Lo deprimente para todos aquellos que detestamos a los veganos militantes es que se está convirtiendo en una tendencia mundial. Se estima que, cada semana y como si de una plaga se tratase, una de cada cien personas se adhiere al vegetarianismo. Los resultados ya se hacen ver: para el año 2030 habrán más de tres millones de personas en el mundo con más de 100 años. No fumar, ni comer carne ha hecho que la expectativa de vida se dispare. Eso nos ha hecho más sanos pero también más brutos.

• Comprueba tu comprensión:
a - Convierte en una lista breve el párrafo del texto de estudio que comienza con «Lo deprimente para todos aquellos». Conserva sus datos principales.
b - Reproduce sin ningún cambio el fragmento del texto de estudio que va desde «Lo deprimente para» hasta «también más brutos.», ambos incluidos.

• Datos registrados:
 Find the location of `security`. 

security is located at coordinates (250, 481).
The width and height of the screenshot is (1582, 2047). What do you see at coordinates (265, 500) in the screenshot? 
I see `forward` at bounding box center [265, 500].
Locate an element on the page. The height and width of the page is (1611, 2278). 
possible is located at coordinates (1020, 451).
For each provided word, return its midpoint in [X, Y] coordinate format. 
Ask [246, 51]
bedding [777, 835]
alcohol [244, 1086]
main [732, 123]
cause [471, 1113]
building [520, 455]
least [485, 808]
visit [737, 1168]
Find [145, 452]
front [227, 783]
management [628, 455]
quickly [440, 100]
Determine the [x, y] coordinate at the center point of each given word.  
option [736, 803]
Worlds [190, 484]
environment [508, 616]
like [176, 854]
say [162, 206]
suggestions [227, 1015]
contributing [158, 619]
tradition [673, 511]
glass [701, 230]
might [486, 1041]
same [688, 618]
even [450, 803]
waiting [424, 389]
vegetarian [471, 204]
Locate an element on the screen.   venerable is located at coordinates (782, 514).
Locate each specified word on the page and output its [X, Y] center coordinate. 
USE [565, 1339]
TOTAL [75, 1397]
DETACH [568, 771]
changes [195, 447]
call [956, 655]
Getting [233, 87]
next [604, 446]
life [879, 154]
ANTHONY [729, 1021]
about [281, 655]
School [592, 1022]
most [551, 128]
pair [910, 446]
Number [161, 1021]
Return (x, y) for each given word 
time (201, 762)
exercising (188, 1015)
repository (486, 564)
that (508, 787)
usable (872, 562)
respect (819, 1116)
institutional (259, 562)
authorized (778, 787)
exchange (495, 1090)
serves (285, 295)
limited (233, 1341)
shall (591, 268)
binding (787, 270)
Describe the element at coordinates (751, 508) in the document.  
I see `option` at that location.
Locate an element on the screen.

• Soluciones:
a -
- A quienes detestan a los veganos militantes les resulta deprimente que el vegetarianismo se esté convirtiendo en una tendencia mundial.
- Se estima que cada semana una de cada cien personas se adhiere al vegetarianismo.
- Para el año 2030 habrá en el mundo más de tres millones de personas con más de 100 años.
- No fumar ni comer carne ha disparado la expectativa de vida.
- Esto ha hecho a la gente más sana, pero también más bruta.

b -
Lo deprimente para todos aquellos que detestamos a los veganos militantes es que se está convirtiendo en una tendencia mundial. Se estima que, cada semana y como si de una plaga se tratase, una de cada cien personas se adhiere al vegetarianismo. Los resultados ya se hacen ver: para el año 2030 habrán más de tres millones de personas en el mundo con más de 100 años. No fumar, ni comer carne ha hecho que la expectativa de vida se dispare. Eso nos ha hecho más sanos pero también más brutos.